What you are asked to do =>
In the listing below, locate the line containing "Like the bottom"; reproduce that line and all lines that follow it, unchanged.

*** Opening Data for analysis ***

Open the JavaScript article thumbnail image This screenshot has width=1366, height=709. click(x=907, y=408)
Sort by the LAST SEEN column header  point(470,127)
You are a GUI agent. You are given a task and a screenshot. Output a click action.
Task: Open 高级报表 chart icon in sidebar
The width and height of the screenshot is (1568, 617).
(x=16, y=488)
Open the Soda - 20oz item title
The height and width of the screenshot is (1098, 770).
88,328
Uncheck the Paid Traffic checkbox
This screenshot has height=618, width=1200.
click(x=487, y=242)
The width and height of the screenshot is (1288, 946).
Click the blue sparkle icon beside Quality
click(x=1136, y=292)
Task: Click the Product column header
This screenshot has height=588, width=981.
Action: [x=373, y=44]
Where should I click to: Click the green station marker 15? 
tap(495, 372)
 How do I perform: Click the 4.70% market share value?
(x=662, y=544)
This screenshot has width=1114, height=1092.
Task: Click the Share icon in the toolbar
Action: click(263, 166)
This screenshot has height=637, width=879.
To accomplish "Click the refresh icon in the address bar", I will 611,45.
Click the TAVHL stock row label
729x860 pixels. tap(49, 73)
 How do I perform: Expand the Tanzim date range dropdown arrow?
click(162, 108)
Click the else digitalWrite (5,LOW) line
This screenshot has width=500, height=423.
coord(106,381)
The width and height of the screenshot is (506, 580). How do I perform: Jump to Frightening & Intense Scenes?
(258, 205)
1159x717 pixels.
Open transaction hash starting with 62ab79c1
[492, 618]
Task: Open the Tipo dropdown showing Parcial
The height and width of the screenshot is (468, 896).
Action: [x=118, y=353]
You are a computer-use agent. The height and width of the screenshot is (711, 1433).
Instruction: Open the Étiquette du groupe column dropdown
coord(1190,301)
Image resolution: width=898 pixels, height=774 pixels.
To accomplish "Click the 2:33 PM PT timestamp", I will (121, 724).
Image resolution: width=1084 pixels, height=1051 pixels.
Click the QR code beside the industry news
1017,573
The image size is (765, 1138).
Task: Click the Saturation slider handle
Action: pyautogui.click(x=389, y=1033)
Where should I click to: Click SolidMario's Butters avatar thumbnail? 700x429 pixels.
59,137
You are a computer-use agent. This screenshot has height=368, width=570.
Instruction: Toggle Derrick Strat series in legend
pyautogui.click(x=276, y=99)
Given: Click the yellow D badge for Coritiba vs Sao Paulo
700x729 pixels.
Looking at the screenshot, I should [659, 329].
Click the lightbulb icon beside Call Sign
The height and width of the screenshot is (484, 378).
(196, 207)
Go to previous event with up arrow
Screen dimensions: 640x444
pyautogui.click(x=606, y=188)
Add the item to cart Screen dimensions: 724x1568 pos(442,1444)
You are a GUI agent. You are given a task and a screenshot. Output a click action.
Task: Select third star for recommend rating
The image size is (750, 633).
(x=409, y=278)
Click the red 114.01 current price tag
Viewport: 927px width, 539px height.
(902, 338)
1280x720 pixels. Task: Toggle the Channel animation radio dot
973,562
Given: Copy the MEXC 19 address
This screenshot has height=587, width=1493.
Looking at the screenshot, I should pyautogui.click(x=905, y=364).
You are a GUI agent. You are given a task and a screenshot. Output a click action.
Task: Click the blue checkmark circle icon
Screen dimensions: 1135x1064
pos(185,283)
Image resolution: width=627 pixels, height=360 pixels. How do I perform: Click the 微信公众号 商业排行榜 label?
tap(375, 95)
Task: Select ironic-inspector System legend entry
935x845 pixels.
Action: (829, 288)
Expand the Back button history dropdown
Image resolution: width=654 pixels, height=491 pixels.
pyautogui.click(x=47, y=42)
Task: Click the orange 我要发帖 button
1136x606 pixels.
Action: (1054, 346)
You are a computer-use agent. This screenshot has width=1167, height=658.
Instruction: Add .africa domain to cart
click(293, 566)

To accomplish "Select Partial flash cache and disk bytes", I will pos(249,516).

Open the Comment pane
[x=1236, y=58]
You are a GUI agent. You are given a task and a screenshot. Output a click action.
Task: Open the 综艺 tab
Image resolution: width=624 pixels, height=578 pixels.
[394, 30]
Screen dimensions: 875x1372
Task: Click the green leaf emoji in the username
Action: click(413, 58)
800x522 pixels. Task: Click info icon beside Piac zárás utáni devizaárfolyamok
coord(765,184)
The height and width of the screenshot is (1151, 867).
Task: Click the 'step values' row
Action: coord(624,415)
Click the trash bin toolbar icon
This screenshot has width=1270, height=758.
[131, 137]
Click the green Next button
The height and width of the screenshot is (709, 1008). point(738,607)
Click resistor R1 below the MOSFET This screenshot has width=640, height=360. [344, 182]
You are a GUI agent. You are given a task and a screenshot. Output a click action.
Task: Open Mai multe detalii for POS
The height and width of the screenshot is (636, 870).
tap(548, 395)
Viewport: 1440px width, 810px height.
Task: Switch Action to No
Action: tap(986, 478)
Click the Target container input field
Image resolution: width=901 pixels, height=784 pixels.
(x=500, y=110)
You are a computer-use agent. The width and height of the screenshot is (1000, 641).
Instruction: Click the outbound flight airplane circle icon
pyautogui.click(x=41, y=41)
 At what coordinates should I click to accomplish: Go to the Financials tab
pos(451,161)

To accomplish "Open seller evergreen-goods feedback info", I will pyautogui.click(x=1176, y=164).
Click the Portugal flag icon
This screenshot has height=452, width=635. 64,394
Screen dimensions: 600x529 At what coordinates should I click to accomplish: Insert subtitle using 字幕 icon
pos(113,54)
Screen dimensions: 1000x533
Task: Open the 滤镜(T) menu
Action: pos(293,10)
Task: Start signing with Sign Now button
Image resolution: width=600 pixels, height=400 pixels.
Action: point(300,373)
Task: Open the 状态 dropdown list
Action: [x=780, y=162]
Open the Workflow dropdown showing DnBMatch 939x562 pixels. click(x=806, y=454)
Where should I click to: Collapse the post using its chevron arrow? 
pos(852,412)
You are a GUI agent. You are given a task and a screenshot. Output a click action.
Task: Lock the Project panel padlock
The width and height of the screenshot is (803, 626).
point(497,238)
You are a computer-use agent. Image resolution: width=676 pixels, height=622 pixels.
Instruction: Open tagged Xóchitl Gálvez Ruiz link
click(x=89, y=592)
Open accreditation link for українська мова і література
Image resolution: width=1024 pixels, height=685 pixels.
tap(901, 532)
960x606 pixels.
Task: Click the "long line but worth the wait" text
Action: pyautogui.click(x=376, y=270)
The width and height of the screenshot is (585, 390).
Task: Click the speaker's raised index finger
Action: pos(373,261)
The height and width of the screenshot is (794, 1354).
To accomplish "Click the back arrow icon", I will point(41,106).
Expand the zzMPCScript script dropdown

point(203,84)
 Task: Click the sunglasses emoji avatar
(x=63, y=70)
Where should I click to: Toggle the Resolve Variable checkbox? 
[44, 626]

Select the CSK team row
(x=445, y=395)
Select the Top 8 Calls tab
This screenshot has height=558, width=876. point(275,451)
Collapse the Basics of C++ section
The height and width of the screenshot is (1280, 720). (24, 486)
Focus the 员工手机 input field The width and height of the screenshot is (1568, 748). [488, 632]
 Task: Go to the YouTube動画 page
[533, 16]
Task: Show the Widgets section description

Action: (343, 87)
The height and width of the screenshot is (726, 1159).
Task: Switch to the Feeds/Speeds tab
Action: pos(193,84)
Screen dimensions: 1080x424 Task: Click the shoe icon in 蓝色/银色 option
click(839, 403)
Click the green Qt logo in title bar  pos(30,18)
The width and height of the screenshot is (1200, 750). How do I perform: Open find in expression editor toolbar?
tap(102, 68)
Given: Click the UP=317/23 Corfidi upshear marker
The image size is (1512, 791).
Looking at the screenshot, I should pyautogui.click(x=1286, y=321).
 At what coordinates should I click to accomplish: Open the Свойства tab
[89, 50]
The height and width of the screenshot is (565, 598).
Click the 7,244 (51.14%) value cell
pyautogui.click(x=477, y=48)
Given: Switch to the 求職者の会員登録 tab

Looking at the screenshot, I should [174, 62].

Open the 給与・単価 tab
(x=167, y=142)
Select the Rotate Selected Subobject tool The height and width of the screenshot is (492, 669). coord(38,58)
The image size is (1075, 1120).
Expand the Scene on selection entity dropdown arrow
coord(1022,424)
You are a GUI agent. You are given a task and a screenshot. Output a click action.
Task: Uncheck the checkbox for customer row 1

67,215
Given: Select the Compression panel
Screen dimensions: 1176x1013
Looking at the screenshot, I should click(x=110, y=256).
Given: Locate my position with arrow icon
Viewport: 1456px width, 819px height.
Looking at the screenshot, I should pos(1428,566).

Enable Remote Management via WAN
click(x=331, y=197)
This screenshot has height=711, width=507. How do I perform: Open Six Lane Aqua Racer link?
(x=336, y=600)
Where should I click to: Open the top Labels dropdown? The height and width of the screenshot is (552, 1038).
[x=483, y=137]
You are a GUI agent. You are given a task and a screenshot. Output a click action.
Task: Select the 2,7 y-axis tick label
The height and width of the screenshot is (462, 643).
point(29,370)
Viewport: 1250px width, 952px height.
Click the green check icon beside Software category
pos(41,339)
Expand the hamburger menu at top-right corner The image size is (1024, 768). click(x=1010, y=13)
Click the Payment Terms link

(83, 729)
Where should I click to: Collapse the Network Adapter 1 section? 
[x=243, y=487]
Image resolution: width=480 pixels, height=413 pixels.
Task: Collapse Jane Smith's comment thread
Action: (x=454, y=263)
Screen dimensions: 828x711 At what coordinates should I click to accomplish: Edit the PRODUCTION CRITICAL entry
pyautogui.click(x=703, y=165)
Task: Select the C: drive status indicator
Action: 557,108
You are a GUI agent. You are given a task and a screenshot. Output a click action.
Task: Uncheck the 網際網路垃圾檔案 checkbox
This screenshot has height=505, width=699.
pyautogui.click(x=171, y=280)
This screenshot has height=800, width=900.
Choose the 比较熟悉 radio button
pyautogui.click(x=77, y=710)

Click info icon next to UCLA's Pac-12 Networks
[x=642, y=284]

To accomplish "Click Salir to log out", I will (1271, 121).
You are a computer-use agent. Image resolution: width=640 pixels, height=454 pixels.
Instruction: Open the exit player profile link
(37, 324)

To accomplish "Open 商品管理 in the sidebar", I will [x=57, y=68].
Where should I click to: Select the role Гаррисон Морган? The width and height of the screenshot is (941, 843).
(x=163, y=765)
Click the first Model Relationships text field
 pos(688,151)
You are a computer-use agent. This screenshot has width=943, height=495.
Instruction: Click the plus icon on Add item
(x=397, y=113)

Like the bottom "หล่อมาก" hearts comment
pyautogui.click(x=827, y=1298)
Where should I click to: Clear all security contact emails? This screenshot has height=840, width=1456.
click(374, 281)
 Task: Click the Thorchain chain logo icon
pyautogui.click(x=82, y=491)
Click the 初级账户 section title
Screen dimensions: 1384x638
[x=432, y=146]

*** Closing Data for analysis ***

Reply =>
Like the bottom "หล่อมาก" hearts comment
pyautogui.click(x=827, y=1298)
Where should I click to: Clear all security contact emails? This screenshot has height=840, width=1456.
click(374, 281)
 Task: Click the Thorchain chain logo icon
pyautogui.click(x=82, y=491)
Click the 初级账户 section title
Screen dimensions: 1384x638
[x=432, y=146]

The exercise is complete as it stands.